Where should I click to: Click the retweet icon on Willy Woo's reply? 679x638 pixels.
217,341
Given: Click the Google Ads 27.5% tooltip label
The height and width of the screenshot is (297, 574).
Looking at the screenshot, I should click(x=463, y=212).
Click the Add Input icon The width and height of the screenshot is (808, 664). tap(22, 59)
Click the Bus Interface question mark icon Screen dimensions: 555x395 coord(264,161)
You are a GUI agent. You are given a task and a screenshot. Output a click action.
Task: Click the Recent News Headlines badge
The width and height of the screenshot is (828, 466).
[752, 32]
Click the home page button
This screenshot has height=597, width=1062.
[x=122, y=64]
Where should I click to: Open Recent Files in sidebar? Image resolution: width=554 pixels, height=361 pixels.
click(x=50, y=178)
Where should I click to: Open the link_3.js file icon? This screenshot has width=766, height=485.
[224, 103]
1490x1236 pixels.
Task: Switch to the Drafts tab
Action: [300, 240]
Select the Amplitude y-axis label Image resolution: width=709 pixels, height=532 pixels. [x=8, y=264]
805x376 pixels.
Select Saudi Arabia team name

Given exercise | Rewrite every row above with "icon" changed to "symbol" throughout, leaving everything else the same.

Reply to the task |
Where should I click to: Click the retweet symbol on Willy Woo's reply? 679x638 pixels.
217,341
Given: Click the Google Ads 27.5% tooltip label
The height and width of the screenshot is (297, 574).
Looking at the screenshot, I should click(x=463, y=212).
Click the Add Input symbol The width and height of the screenshot is (808, 664). tap(22, 59)
Click the Bus Interface question mark symbol Screen dimensions: 555x395 coord(264,161)
You are a GUI agent. You are given a task and a screenshot. Output a click action.
Task: Click the Recent News Headlines badge
The width and height of the screenshot is (828, 466).
[752, 32]
Click the home page button
This screenshot has height=597, width=1062.
[x=122, y=64]
Where should I click to: Open Recent Files in sidebar? Image resolution: width=554 pixels, height=361 pixels.
click(x=50, y=178)
Where should I click to: Open the link_3.js file symbol? This screenshot has width=766, height=485.
[224, 103]
1490x1236 pixels.
Task: Switch to the Drafts tab
Action: [300, 240]
Select the Amplitude y-axis label Image resolution: width=709 pixels, height=532 pixels. [x=8, y=264]
805x376 pixels.
Select Saudi Arabia team name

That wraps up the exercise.